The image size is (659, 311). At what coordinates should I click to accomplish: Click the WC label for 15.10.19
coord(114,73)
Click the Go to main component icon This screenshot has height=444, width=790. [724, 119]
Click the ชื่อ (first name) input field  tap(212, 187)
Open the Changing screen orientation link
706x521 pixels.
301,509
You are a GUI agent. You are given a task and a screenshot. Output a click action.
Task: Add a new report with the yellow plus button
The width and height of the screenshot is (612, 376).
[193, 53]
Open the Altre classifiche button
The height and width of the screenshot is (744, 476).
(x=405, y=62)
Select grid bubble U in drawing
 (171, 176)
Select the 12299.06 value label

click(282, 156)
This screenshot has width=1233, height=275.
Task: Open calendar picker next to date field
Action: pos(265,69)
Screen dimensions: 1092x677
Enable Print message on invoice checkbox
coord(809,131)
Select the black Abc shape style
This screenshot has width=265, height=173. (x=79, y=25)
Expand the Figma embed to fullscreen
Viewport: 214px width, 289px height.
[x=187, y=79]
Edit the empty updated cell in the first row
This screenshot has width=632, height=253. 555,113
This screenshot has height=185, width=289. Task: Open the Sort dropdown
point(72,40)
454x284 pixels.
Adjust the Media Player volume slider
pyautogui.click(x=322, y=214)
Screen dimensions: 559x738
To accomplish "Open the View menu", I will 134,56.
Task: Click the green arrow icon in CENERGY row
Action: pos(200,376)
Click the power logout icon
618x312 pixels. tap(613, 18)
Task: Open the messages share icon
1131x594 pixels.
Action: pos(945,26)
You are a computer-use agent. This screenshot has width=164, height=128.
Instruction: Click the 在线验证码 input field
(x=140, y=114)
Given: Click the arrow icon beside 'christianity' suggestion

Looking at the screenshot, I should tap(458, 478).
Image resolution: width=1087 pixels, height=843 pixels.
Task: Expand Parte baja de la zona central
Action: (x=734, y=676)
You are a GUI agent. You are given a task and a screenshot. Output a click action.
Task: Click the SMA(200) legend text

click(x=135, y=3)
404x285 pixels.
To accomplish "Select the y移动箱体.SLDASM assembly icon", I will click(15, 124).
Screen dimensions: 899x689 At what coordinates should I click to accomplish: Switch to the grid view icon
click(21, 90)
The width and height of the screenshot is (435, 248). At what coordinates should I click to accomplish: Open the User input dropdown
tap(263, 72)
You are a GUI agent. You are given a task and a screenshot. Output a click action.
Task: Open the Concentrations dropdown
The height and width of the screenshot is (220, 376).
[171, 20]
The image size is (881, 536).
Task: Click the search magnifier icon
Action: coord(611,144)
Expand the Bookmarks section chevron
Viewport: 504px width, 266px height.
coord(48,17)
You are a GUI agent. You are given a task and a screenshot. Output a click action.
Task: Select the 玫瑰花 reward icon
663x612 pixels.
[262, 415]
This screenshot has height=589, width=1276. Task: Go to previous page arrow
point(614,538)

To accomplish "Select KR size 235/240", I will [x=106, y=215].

+---+

The answer should be the full listing, repeated without any change.

- Answer area -
The image size is (659, 311). At what coordinates should I click to accomplish: Click the WC label for 15.10.19
coord(114,73)
Click the Go to main component icon This screenshot has height=444, width=790. [724, 119]
Click the ชื่อ (first name) input field  tap(212, 187)
Open the Changing screen orientation link
706x521 pixels.
301,509
You are a GUI agent. You are given a task and a screenshot. Output a click action.
Task: Add a new report with the yellow plus button
The width and height of the screenshot is (612, 376).
[193, 53]
Open the Altre classifiche button
The height and width of the screenshot is (744, 476).
(x=405, y=62)
Select grid bubble U in drawing
 (171, 176)
Select the 12299.06 value label

click(282, 156)
This screenshot has width=1233, height=275.
Task: Open calendar picker next to date field
Action: pos(265,69)
Screen dimensions: 1092x677
Enable Print message on invoice checkbox
coord(809,131)
Select the black Abc shape style
This screenshot has width=265, height=173. (x=79, y=25)
Expand the Figma embed to fullscreen
Viewport: 214px width, 289px height.
[x=187, y=79]
Edit the empty updated cell in the first row
This screenshot has width=632, height=253. 555,113
This screenshot has height=185, width=289. Task: Open the Sort dropdown
point(72,40)
454x284 pixels.
Adjust the Media Player volume slider
pyautogui.click(x=322, y=214)
Screen dimensions: 559x738
To accomplish "Open the View menu", I will 134,56.
Task: Click the green arrow icon in CENERGY row
Action: pos(200,376)
Click the power logout icon
618x312 pixels. tap(613, 18)
Task: Open the messages share icon
1131x594 pixels.
Action: pos(945,26)
You are a computer-use agent. This screenshot has width=164, height=128.
Instruction: Click the 在线验证码 input field
(x=140, y=114)
Given: Click the arrow icon beside 'christianity' suggestion

Looking at the screenshot, I should tap(458, 478).
Image resolution: width=1087 pixels, height=843 pixels.
Task: Expand Parte baja de la zona central
Action: (x=734, y=676)
You are a GUI agent. You are given a task and a screenshot. Output a click action.
Task: Click the SMA(200) legend text

click(x=135, y=3)
404x285 pixels.
To accomplish "Select the y移动箱体.SLDASM assembly icon", I will click(15, 124).
Screen dimensions: 899x689 At what coordinates should I click to accomplish: Switch to the grid view icon
click(21, 90)
The width and height of the screenshot is (435, 248). At what coordinates should I click to accomplish: Open the User input dropdown
tap(263, 72)
You are a GUI agent. You are given a task and a screenshot. Output a click action.
Task: Open the Concentrations dropdown
The height and width of the screenshot is (220, 376).
[171, 20]
The image size is (881, 536).
Task: Click the search magnifier icon
Action: coord(611,144)
Expand the Bookmarks section chevron
Viewport: 504px width, 266px height.
coord(48,17)
You are a GUI agent. You are given a task and a screenshot. Output a click action.
Task: Select the 玫瑰花 reward icon
663x612 pixels.
[262, 415]
This screenshot has height=589, width=1276. Task: Go to previous page arrow
point(614,538)

To accomplish "Select KR size 235/240", I will [x=106, y=215].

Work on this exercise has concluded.